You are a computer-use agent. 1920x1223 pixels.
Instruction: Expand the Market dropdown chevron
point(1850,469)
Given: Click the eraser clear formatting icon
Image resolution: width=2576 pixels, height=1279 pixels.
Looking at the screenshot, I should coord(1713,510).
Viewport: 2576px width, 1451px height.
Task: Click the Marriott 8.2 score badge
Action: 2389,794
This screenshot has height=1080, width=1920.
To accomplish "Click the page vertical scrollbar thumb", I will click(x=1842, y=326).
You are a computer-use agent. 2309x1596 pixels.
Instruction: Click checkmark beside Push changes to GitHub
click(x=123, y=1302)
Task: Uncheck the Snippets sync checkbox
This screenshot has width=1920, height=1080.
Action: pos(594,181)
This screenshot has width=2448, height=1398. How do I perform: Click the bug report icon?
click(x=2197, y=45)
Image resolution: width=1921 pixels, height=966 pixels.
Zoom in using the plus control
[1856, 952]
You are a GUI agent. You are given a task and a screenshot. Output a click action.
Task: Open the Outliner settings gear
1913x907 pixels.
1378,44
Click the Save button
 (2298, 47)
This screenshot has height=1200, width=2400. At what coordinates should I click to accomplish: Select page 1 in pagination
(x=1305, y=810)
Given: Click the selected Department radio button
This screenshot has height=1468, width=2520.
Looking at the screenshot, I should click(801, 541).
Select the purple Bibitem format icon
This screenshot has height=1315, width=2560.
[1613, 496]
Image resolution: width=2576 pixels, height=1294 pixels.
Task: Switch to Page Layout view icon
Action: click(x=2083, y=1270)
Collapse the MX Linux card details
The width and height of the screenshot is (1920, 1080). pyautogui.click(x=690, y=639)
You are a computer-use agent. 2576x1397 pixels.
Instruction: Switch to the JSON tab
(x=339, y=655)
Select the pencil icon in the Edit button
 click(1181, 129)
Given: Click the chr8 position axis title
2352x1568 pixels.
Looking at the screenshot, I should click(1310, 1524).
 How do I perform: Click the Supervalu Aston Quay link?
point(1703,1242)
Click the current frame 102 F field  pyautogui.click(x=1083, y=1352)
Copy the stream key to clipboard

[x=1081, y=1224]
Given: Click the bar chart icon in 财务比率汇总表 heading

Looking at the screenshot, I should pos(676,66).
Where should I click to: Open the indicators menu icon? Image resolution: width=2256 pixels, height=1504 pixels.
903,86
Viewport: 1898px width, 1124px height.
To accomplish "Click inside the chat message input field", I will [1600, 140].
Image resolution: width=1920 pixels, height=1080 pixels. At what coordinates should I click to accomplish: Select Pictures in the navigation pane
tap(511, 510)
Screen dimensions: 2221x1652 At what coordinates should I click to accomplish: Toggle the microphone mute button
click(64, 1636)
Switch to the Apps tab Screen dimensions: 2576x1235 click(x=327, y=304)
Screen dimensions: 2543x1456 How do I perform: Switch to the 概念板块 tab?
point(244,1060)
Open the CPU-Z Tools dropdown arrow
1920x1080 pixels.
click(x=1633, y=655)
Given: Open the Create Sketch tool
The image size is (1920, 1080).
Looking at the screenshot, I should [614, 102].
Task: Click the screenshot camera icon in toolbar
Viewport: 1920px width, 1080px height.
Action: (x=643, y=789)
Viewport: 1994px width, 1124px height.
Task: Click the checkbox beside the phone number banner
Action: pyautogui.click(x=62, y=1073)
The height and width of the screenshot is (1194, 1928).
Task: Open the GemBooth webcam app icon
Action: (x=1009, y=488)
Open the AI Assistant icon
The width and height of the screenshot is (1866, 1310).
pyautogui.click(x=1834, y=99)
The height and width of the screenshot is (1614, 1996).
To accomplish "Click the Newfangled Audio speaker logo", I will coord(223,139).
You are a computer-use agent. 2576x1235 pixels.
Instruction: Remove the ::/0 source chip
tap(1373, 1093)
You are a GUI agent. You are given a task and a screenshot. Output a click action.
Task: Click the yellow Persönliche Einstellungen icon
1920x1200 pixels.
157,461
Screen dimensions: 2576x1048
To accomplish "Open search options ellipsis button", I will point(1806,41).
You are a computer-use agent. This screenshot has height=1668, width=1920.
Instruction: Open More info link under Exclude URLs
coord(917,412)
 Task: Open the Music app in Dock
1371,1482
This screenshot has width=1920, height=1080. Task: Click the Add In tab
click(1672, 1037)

• EXERCISE REQUIREMENTS: Please write out the whole listing once more, exactly.

• EXERCISE RESPONSE:
You are a computer-use agent. 1920x1223 pixels.
Instruction: Expand the Market dropdown chevron
point(1850,469)
Given: Click the eraser clear formatting icon
Image resolution: width=2576 pixels, height=1279 pixels.
Looking at the screenshot, I should coord(1713,510).
Viewport: 2576px width, 1451px height.
Task: Click the Marriott 8.2 score badge
Action: 2389,794
This screenshot has height=1080, width=1920.
To accomplish "Click the page vertical scrollbar thumb", I will click(x=1842, y=326).
You are a computer-use agent. 2309x1596 pixels.
Instruction: Click checkmark beside Push changes to GitHub
click(x=123, y=1302)
Task: Uncheck the Snippets sync checkbox
This screenshot has width=1920, height=1080.
Action: pos(594,181)
This screenshot has width=2448, height=1398. How do I perform: Click the bug report icon?
click(x=2197, y=45)
Image resolution: width=1921 pixels, height=966 pixels.
Zoom in using the plus control
[1856, 952]
You are a GUI agent. You are given a task and a screenshot. Output a click action.
Task: Open the Outliner settings gear
1913x907 pixels.
1378,44
Click the Save button
 (2298, 47)
This screenshot has height=1200, width=2400. At what coordinates should I click to accomplish: Select page 1 in pagination
(x=1305, y=810)
Given: Click the selected Department radio button
This screenshot has height=1468, width=2520.
Looking at the screenshot, I should click(801, 541).
Select the purple Bibitem format icon
This screenshot has height=1315, width=2560.
[1613, 496]
Image resolution: width=2576 pixels, height=1294 pixels.
Task: Switch to Page Layout view icon
Action: click(x=2083, y=1270)
Collapse the MX Linux card details
The width and height of the screenshot is (1920, 1080). pyautogui.click(x=690, y=639)
You are a computer-use agent. 2576x1397 pixels.
Instruction: Switch to the JSON tab
(x=339, y=655)
Select the pencil icon in the Edit button
 click(1181, 129)
Given: Click the chr8 position axis title
2352x1568 pixels.
Looking at the screenshot, I should click(1310, 1524).
 How do I perform: Click the Supervalu Aston Quay link?
point(1703,1242)
Click the current frame 102 F field  pyautogui.click(x=1083, y=1352)
Copy the stream key to clipboard

[x=1081, y=1224]
Given: Click the bar chart icon in 财务比率汇总表 heading

Looking at the screenshot, I should pos(676,66).
Where should I click to: Open the indicators menu icon? Image resolution: width=2256 pixels, height=1504 pixels.
903,86
Viewport: 1898px width, 1124px height.
To accomplish "Click inside the chat message input field", I will [1600, 140].
Image resolution: width=1920 pixels, height=1080 pixels. At what coordinates should I click to accomplish: Select Pictures in the navigation pane
tap(511, 510)
Screen dimensions: 2221x1652 At what coordinates should I click to accomplish: Toggle the microphone mute button
click(64, 1636)
Switch to the Apps tab Screen dimensions: 2576x1235 click(x=327, y=304)
Screen dimensions: 2543x1456 How do I perform: Switch to the 概念板块 tab?
point(244,1060)
Open the CPU-Z Tools dropdown arrow
1920x1080 pixels.
click(x=1633, y=655)
Given: Open the Create Sketch tool
The image size is (1920, 1080).
Looking at the screenshot, I should [614, 102].
Task: Click the screenshot camera icon in toolbar
Viewport: 1920px width, 1080px height.
Action: (x=643, y=789)
Viewport: 1994px width, 1124px height.
Task: Click the checkbox beside the phone number banner
Action: pyautogui.click(x=62, y=1073)
The height and width of the screenshot is (1194, 1928).
Task: Open the GemBooth webcam app icon
Action: (x=1009, y=488)
Open the AI Assistant icon
The width and height of the screenshot is (1866, 1310).
pyautogui.click(x=1834, y=99)
The height and width of the screenshot is (1614, 1996).
To accomplish "Click the Newfangled Audio speaker logo", I will coord(223,139).
You are a computer-use agent. 2576x1235 pixels.
Instruction: Remove the ::/0 source chip
tap(1373, 1093)
You are a GUI agent. You are given a task and a screenshot. Output a click action.
Task: Click the yellow Persönliche Einstellungen icon
1920x1200 pixels.
157,461
Screen dimensions: 2576x1048
To accomplish "Open search options ellipsis button", I will point(1806,41).
You are a computer-use agent. This screenshot has height=1668, width=1920.
Instruction: Open More info link under Exclude URLs
coord(917,412)
 Task: Open the Music app in Dock
1371,1482
This screenshot has width=1920, height=1080. Task: Click the Add In tab
click(1672, 1037)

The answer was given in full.